For all FST work the following dependencies hold
(for words without morphology several steps may be skipped):

# Linguistic ground work
# Yaml files and other test setup
# Plan of attack
# lexc and twolc work for the words in the yamlfiles
# yaml testing and refinement until yamlfiles are 100%
# go through lexicon file for all members of the contlex

!!Dependencies between POS within the FST

* N before A
* N before Prop
* N, V, A before derivation
* N before Px

Otherwise there are no dependencies between the POS.
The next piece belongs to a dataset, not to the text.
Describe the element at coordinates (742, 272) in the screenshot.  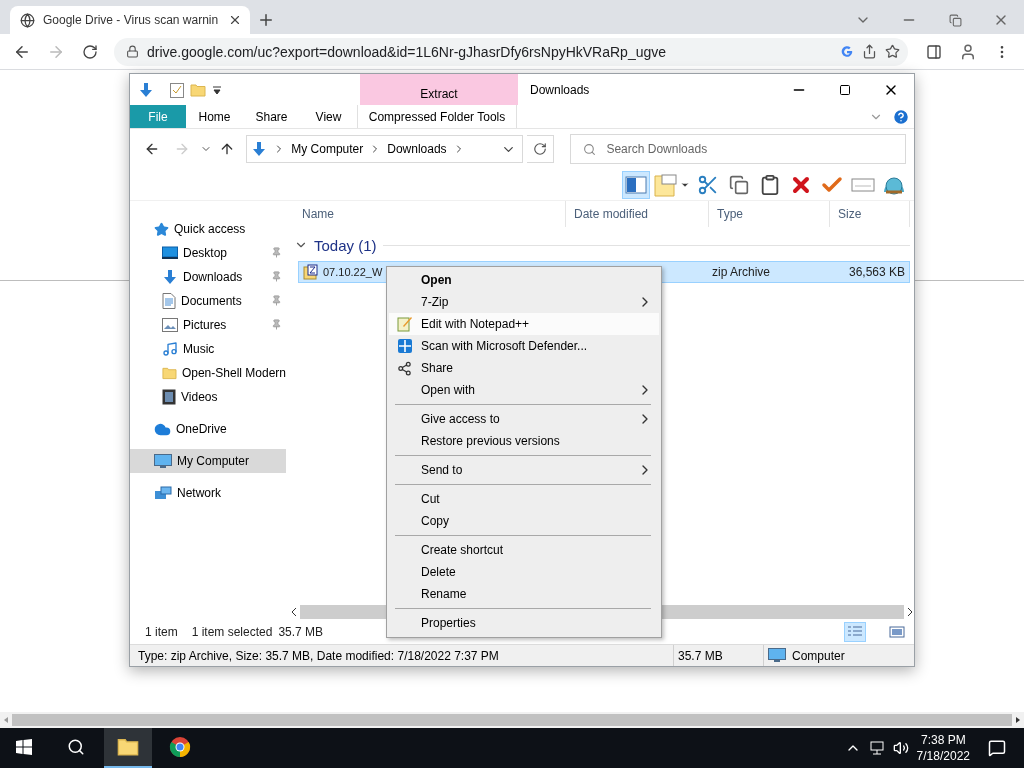
I see `file-type: zip Archive` at that location.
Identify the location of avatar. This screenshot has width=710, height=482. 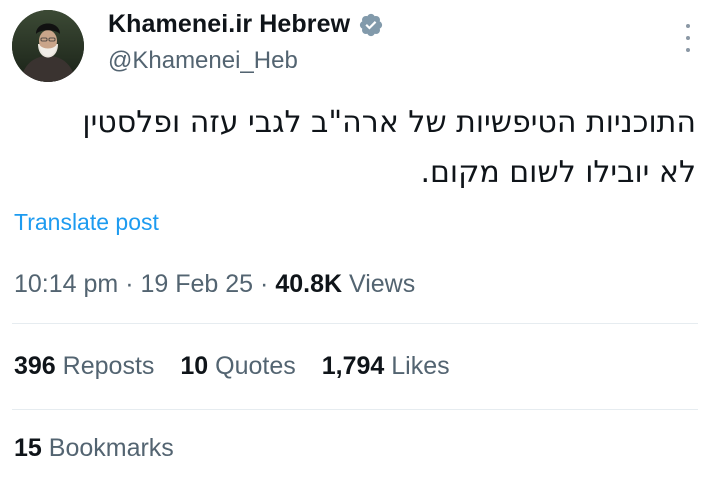
(48, 46).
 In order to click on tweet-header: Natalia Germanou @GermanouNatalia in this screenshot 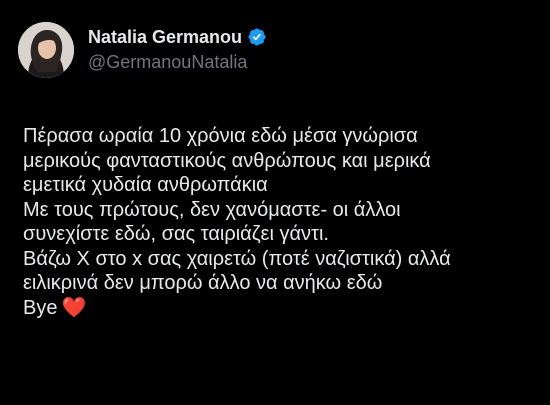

!!Dependencies between FST and dict and MT

# FST good enough to generate a substantial part of N, V, A paradigms
# an useful Neahttadigisánit with click-in-text
# FST with all POS done (but errors and holes here and there)
# good NDS with paradigm generation

!!Dependencies between FST and MT


# FST good enough to generate a substantial part of N, V, A paradigms
# alpha version of MT
# FST with all POS done (but errors and holes here and there)
# start working on MT transfer rules

Bidix and FST are not dependent upon each other, but it is easier to 
collect data to bidix with a good FST for text analysis.